Note, that suggestion wasn't exactly a recommendation. The tutor is also likely to tell you that you are approaching learning wrong and you may have some difficulty getting one who will indulge you. Ultimately I'm sure you can find one though, since if you're paying, someone will do what you want, even if it isn't productive. Similarly, in another thread, an electrician is asking about how to build an EM radiation shield for a client's house. Completely pointless, but if someone wants to pay him to do pointless work, he'll do it.
As for getting lost in detailes, no I don't think so.
Your approach works like this:
1. Think of a clever way/scenario to hold an object aloft in a truck.
2. Examine it to see if it makes the truck appear lighter on a scale.
3. Find out that it doesn't.
3a. Modify it slightly, without telling anyone, to try to hide the flaw (repeat 3 and 3a as necessary).
4. Repeat. Forever.

The obvious problems with this approach are:

1. You never reach the point of accepting (learning) the scientific principle you are examining.

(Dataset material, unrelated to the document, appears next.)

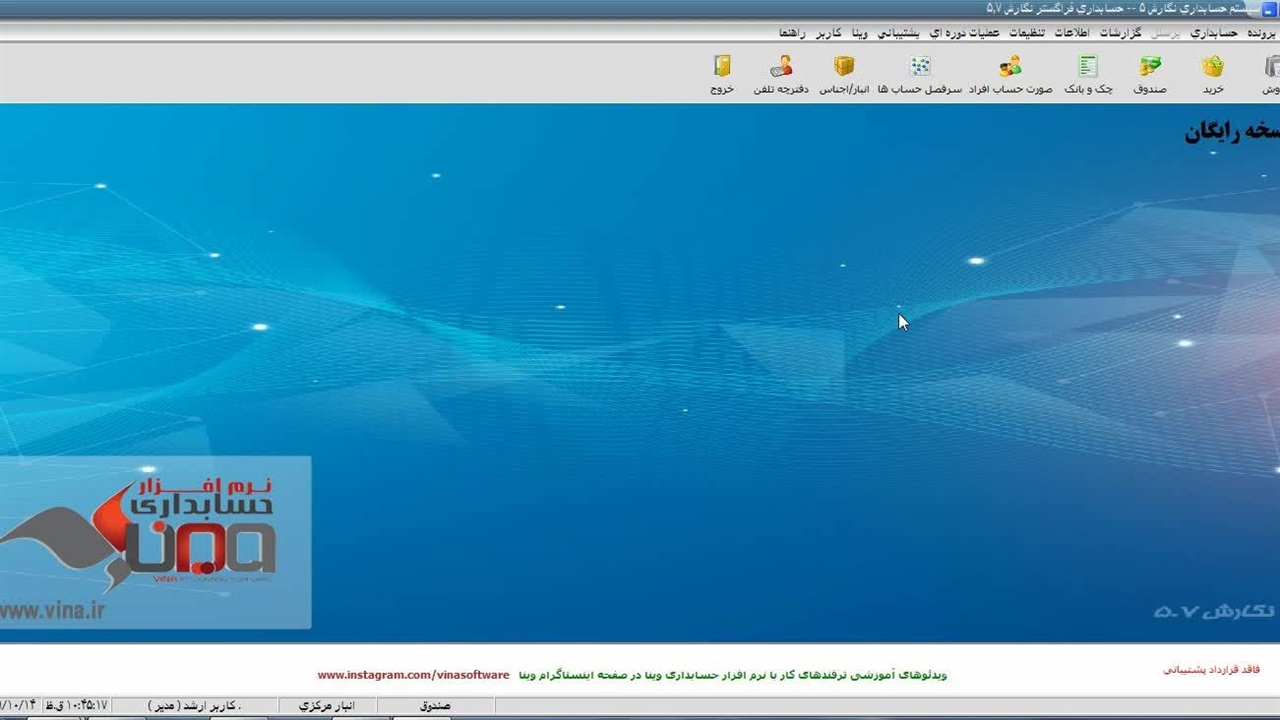This screenshot has width=1280, height=720.
Task: Open the حسابداری (Accounting) menu
Action: [x=1214, y=33]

2. The scientific principle you are examining, if accepted first, would be (is) a valuable tool in examining the scenarios.

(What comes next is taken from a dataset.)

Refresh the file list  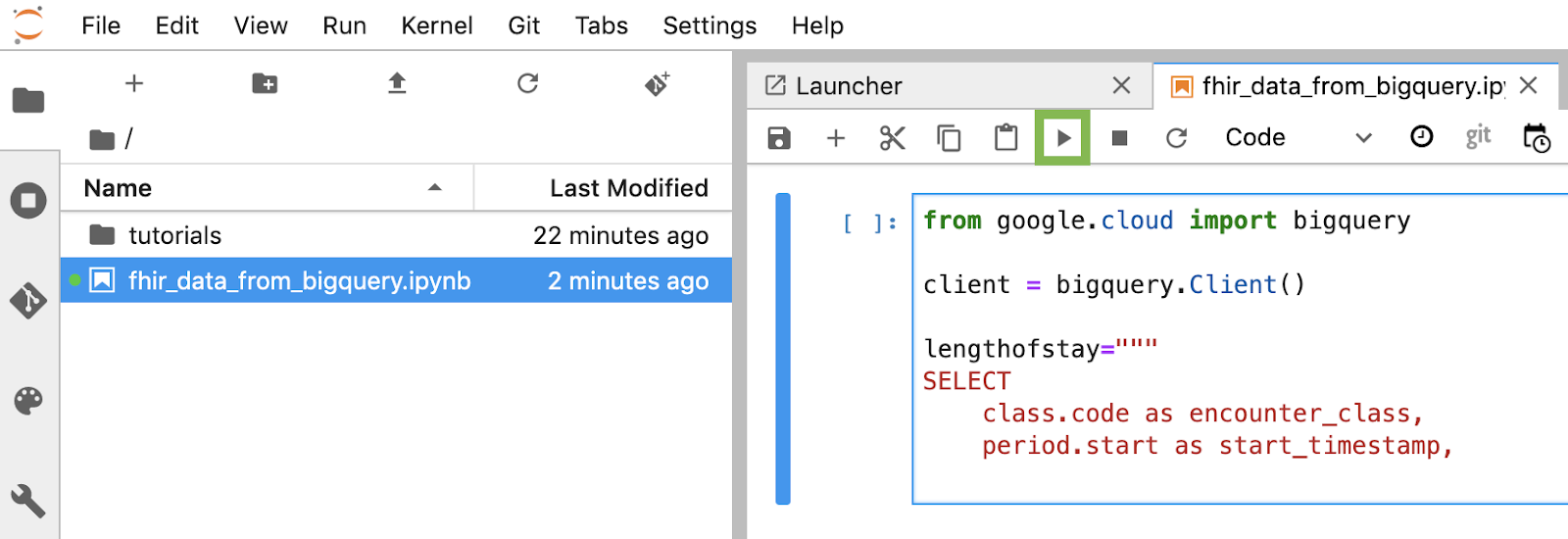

3. Each scenario is more complicated than the last, and the goal really becomes to confuse yourself into not seeing the force, which then convinces you it isn't there. That's what's happening with your airplane. That is how all perpetual motion machines "work".

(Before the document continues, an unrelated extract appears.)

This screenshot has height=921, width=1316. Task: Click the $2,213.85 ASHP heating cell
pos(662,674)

4. It is insulting to the people you are [not] learning from. And not just the insult of not valuing someone's time (which can be alleviated by paying them for it): it is insulting because you aren't trusting their expertise or the expertise of every other scientist/engineer who has ever lived. You're basically telling us we're all wrong and trying to enlist our help to prove we're wrong.

Most people who are on the road to becoming crackpots don't recognize these issues, especially the last one (which is why people don't understand when they get negative reactions to such lines of questioning). You're on the road to becoming a crackpot. I don't think you are there yet (otherwise this thread would have been closed already). Please turn around/get off that road.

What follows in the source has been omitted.